##### Supplied material #####
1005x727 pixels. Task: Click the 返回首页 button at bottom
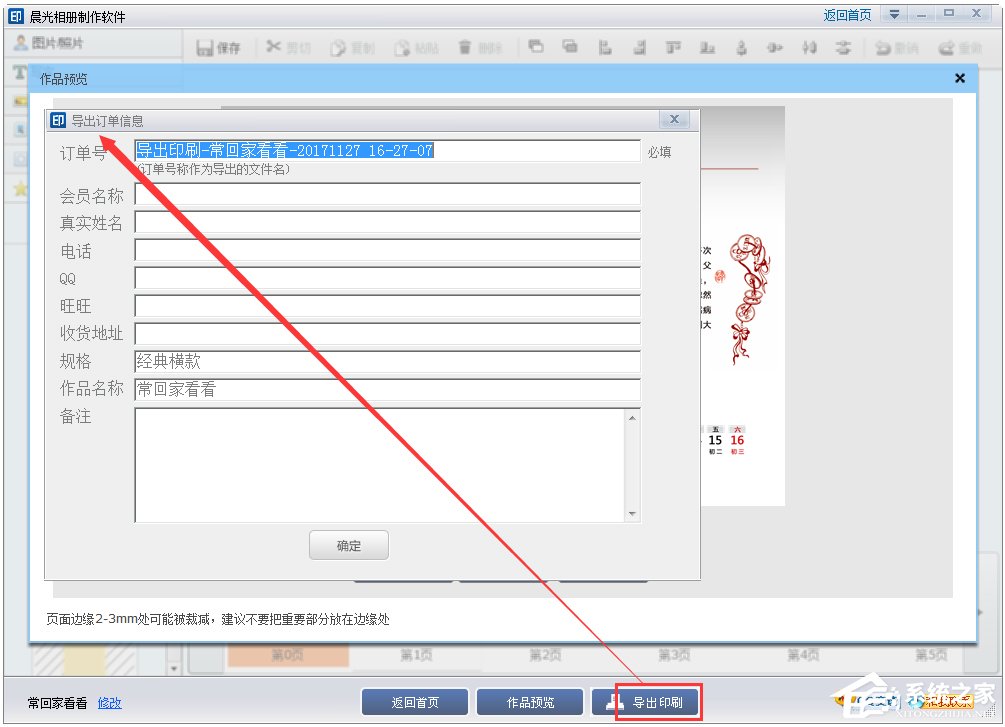414,701

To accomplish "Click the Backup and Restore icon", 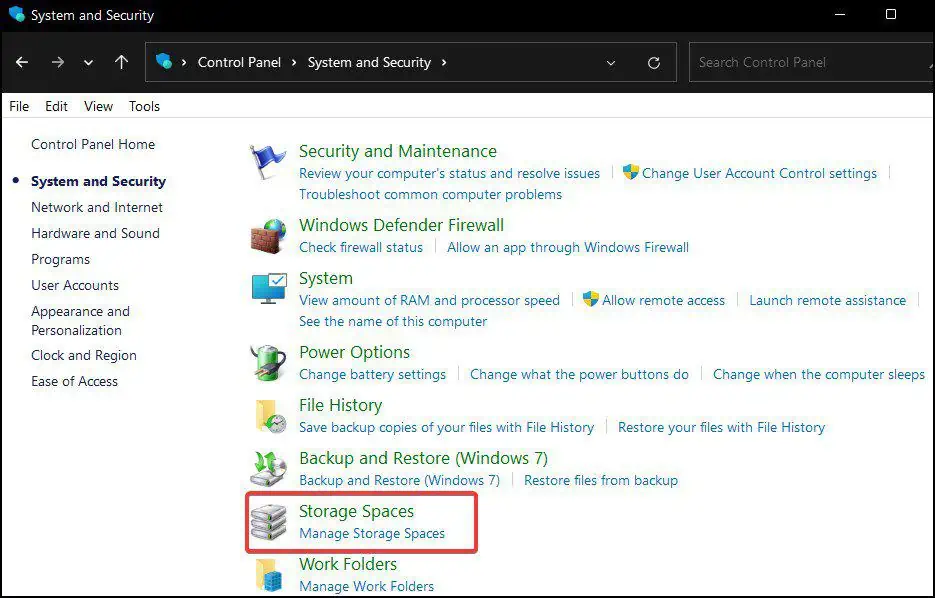I will coord(268,469).
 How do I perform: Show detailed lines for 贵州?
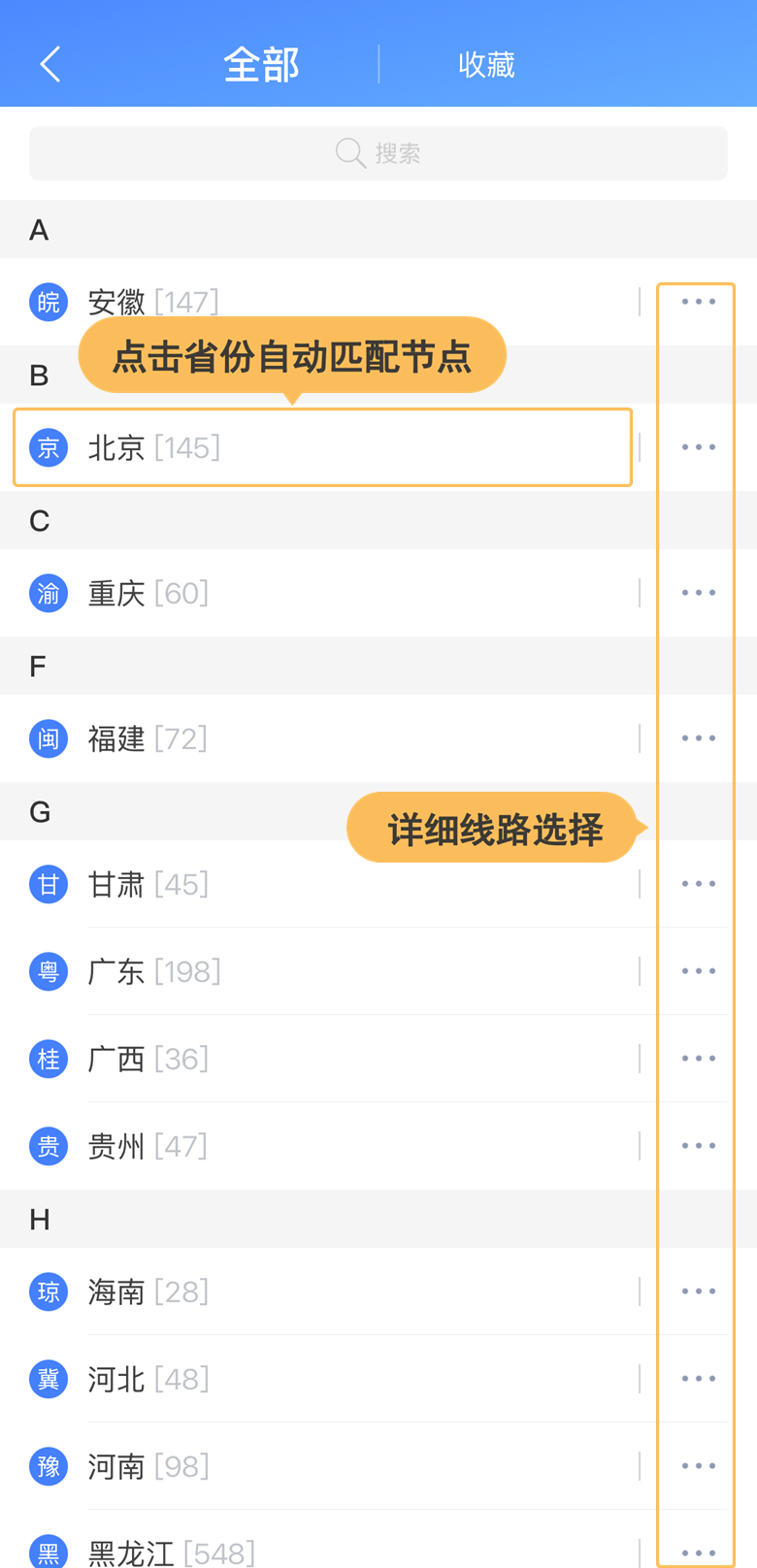698,1146
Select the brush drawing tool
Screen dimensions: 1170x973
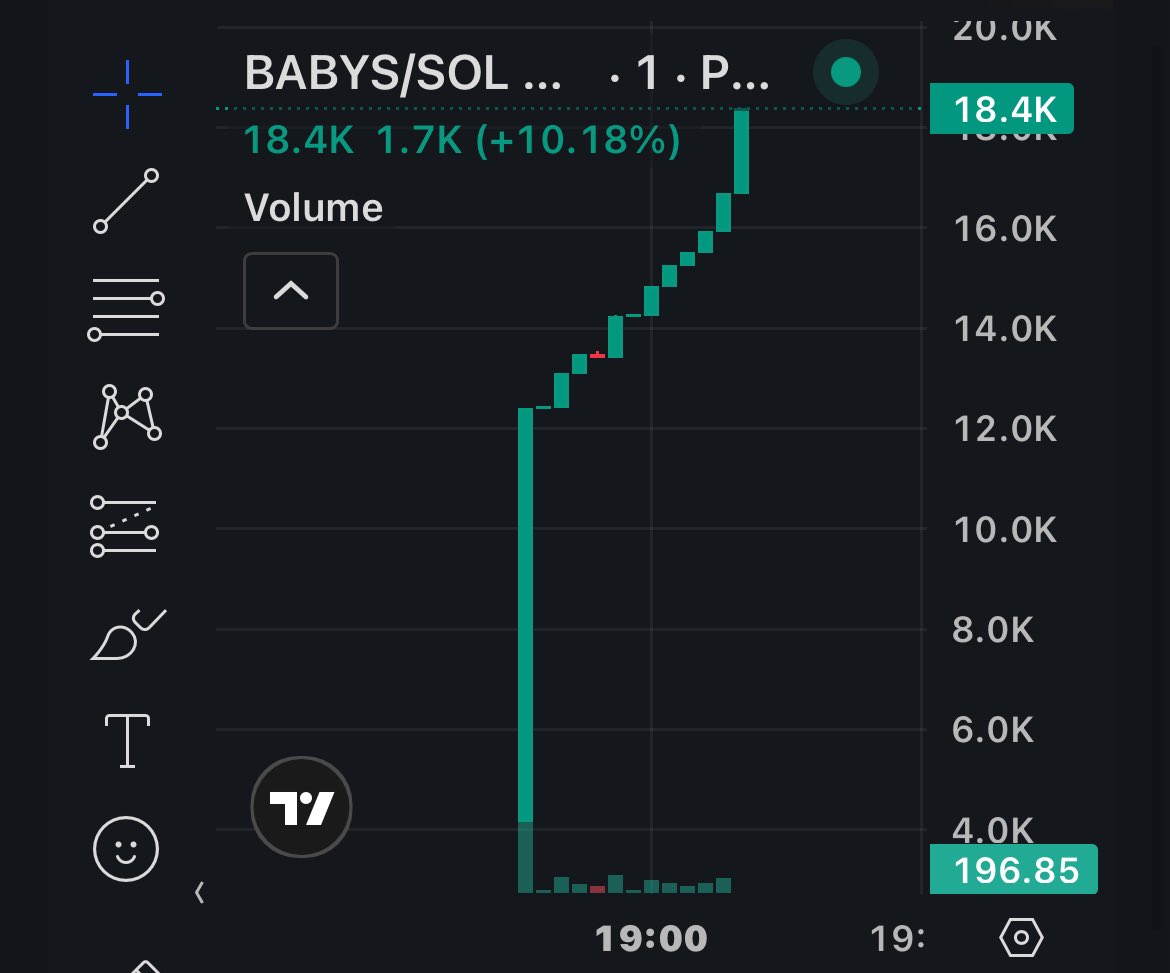(128, 634)
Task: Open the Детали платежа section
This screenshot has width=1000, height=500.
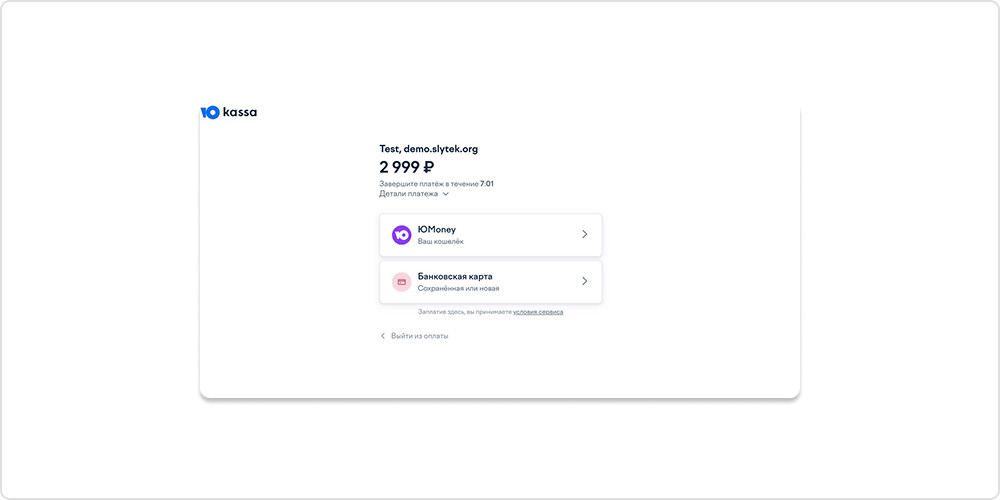Action: [x=409, y=194]
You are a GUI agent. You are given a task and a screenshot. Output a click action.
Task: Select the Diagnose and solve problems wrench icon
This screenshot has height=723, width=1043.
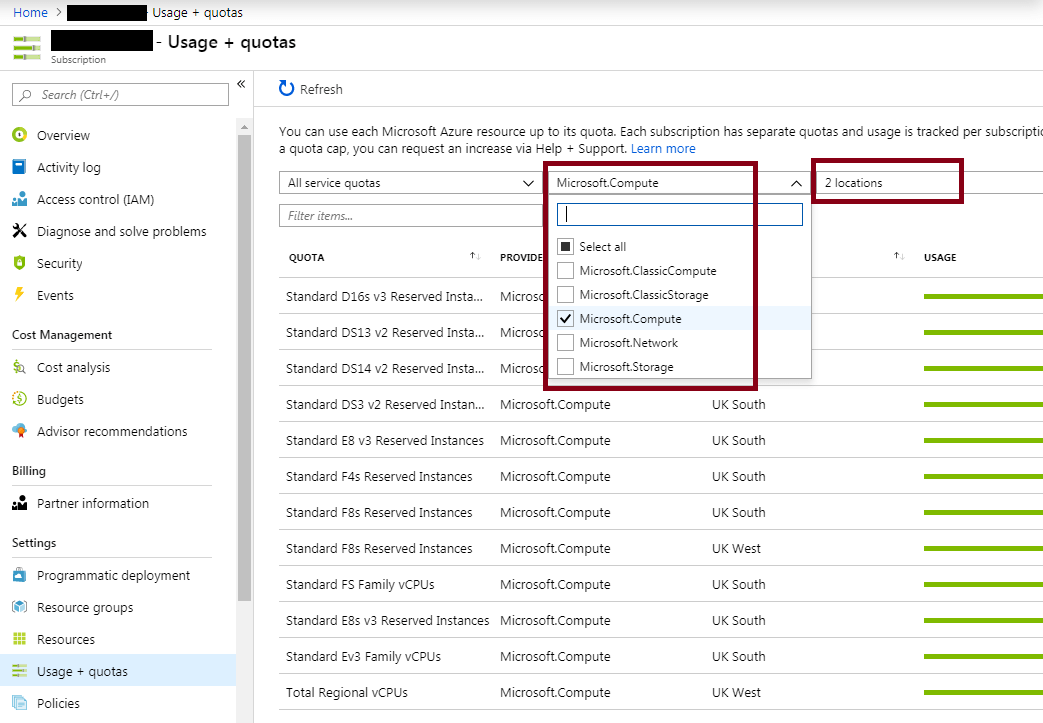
#####
• Goal of the exercise:
Give again, word for word, only the lines from the line containing "This screenshot has width=1000, height=500." through the last line above, both included; leave the pictures out.

• Result of the exercise:
This screenshot has width=1000, height=500.
Action: [x=409, y=194]
You are a GUI agent. You are given a task and a screenshot. Output a click action.
Task: Select the Diagnose and solve problems wrench icon
This screenshot has height=723, width=1043.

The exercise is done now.